Marketing and MR: The Convergence

From the featured instances, it is abundantly clear that notwithstanding the few explicit mentions of MR by name, marketing – especially the integrated digital marketing landscape, increasingly finds itself amid an accelerating transformation that is set to eliminate the boundary between the virtual and the actual for good.

Sooner or later, it seems, adopting MR would cease to be a mere competitive edge, but a must-have for survival in the marketing industries: both for brands and their marketing agency partners.

Image Source: France 24

In part, this reflects the general trend of consumer fascination with MR, with a global market set to skyrocket from $47 million in 2018 to $3.7 billion by 2025. This is mostly buoyed by a burgeoning attention economy that is deeply intertwined with everything digital; where ROI is measured by the second, consumer demands are forever morphing around the clock, and meaningful engagement from social communities, is the golden key to sustainable growth.

The conventional practice in marketing communications where a predesigned narrative that represents the product and the brand narrates itself to the consumer in soliloquy, hoping to elicit a curious glance could be upended.

In place of it, an MR-aided marketing approach would gamify the entire practice.
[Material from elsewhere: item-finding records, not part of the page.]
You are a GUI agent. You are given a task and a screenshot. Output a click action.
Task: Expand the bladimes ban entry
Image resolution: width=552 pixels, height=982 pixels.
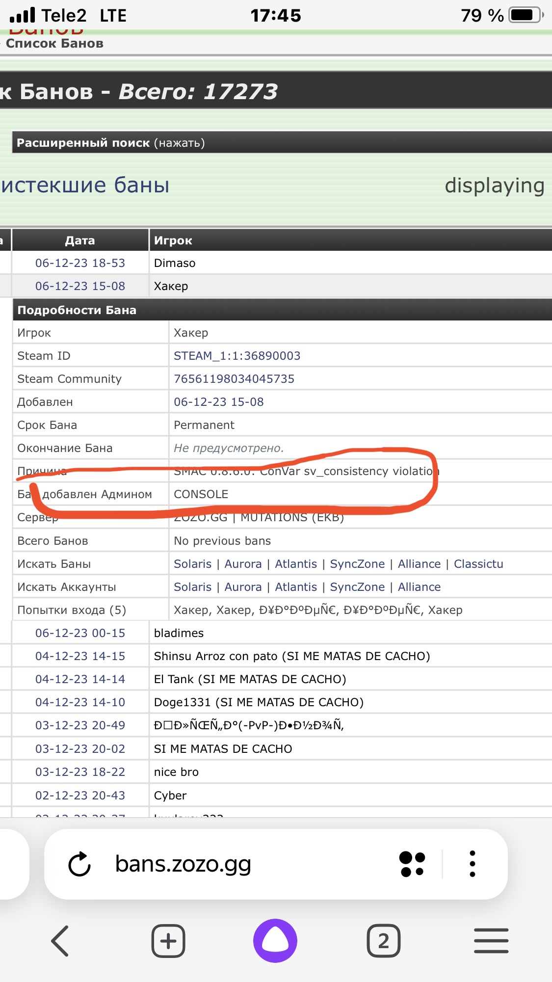tap(179, 633)
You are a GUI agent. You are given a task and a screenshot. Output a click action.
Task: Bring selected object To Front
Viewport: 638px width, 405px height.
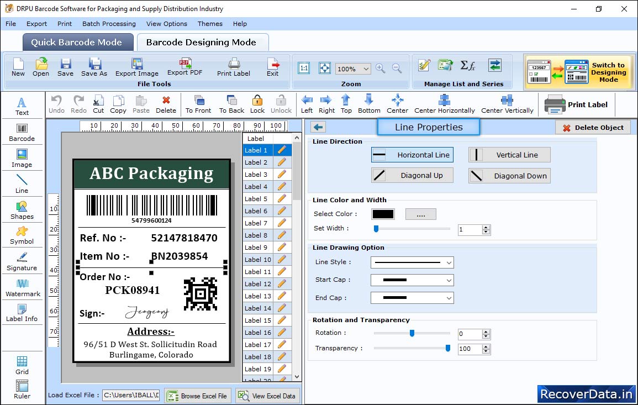(x=198, y=103)
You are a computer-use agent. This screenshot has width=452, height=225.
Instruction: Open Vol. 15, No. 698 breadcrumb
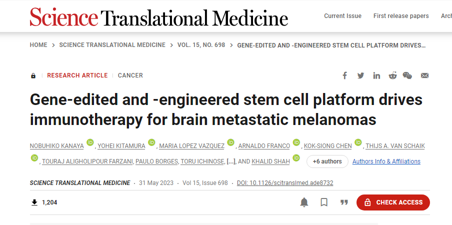point(201,45)
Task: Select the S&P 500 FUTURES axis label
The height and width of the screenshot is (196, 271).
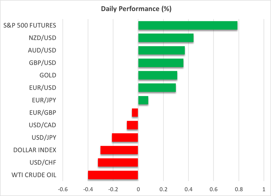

For instance, as opposed to staring at an invariably uninviting 2D screen and having to imagine, in the abstract, what is behind the message, MR marketing could draw the otherwise impassive consumer into an already immersive world designed not only to tell but to be interacted with and felt.

With social interaction as a core of MR technologies, a gamified approach centered on interaction is set to change the relationship between consumer and brand for good.

To Game or Not to Game

According to a Forbes article, Gen Z is among the most coveted demographics that brands seek to win over. Nearly half of these young people identify gaming as one of the top three daily leisure priorities. At a time when younger generations become digitally literate early enough in life, this is not far-fetched.

The well-catered habit of assuming the limelight in their digital lives goes to shape demands on overall consumption habits as well. Instead of being reached out to as an insulated audience, younger consumers want to participate in the active communication process, in addition to playing a more central role in their leisure activities.

Image Source: Subspace

The rest of the world seems to be following the Gen Z lead, and, predictably, the ensuing generations will follow suit. In other words, the turn to MR marketing represents a tectonic shift in the very philosophy of marketing communications. Consequently, a brand’s ability to adapt to this transformation depends on its willingness to invite consumers to join in the making and telling of its unique stories.

Perhaps, after all, what “sucks” has little to do with just being human. Instead, being confined to being a 21st-century bipedal humanoid cut off from the ultra-realistic virtual can get quite chafing—especially at a time when we are closer than ever to accomplishing the technological means to enact our own – and countless others’ imaginations.